> _What the exercise asks_: Of the lines below, reproduce exactly those from the line containing "Task: Click the green" to the end, including both the first and the last.

> _Provided data_:
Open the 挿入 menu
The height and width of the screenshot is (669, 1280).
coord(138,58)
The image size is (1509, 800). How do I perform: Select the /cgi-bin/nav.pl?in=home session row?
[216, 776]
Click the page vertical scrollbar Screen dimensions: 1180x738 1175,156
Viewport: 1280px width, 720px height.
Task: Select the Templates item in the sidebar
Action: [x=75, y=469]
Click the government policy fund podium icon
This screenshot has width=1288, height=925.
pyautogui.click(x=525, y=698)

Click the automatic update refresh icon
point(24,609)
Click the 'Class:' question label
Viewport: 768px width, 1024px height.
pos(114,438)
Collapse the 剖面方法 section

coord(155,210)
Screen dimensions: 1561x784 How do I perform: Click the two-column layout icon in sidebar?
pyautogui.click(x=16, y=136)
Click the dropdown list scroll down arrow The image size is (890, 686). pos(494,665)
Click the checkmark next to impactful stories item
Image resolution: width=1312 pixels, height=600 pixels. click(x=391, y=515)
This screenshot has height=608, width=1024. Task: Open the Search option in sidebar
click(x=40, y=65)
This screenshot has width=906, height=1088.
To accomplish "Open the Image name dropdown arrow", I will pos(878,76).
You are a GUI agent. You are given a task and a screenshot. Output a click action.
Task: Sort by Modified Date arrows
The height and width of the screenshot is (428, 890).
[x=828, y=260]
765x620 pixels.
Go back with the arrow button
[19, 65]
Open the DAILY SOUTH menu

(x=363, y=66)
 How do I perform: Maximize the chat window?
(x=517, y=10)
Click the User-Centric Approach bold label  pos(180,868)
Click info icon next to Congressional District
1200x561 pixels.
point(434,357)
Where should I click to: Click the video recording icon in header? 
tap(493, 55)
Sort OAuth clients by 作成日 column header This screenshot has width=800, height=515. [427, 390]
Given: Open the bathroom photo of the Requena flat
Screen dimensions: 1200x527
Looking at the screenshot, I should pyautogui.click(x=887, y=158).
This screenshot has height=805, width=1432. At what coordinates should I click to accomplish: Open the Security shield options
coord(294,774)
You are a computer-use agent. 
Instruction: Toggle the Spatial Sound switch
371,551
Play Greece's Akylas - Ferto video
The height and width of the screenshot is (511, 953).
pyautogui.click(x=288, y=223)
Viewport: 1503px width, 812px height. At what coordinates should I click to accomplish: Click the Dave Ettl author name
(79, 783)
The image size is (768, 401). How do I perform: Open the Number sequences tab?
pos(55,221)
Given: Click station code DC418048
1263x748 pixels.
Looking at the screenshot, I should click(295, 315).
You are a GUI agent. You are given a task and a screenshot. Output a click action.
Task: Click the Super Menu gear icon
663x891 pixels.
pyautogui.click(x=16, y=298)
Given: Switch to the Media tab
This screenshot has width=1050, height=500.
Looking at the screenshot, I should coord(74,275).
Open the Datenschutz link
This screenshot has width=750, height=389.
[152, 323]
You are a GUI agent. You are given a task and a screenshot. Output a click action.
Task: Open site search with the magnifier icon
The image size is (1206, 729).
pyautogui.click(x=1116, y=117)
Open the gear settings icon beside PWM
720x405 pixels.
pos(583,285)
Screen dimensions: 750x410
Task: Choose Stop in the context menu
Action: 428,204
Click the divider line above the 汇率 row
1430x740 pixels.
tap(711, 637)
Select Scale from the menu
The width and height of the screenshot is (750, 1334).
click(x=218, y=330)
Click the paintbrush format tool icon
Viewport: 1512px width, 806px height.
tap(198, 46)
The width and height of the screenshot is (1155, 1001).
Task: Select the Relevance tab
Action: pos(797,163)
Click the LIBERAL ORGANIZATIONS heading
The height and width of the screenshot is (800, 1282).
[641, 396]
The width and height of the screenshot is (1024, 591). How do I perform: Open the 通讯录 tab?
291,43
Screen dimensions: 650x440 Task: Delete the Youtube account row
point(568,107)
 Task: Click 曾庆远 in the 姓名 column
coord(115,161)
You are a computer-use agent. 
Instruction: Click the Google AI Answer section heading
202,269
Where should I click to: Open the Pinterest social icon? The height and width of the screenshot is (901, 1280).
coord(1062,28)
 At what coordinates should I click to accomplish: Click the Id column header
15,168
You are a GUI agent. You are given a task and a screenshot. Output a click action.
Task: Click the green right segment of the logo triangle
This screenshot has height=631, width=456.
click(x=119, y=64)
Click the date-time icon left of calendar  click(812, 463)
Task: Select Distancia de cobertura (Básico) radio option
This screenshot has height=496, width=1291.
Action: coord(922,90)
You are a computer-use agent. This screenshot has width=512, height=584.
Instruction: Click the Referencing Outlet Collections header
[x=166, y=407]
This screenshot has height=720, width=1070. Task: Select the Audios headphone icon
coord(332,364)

> _Expected answer_:
Task: Click the green right segment of the logo triangle
This screenshot has height=631, width=456.
click(x=119, y=64)
Click the date-time icon left of calendar  click(812, 463)
Task: Select Distancia de cobertura (Básico) radio option
This screenshot has height=496, width=1291.
Action: coord(922,90)
You are a computer-use agent. This screenshot has width=512, height=584.
Instruction: Click the Referencing Outlet Collections header
[x=166, y=407]
This screenshot has height=720, width=1070. Task: Select the Audios headphone icon
coord(332,364)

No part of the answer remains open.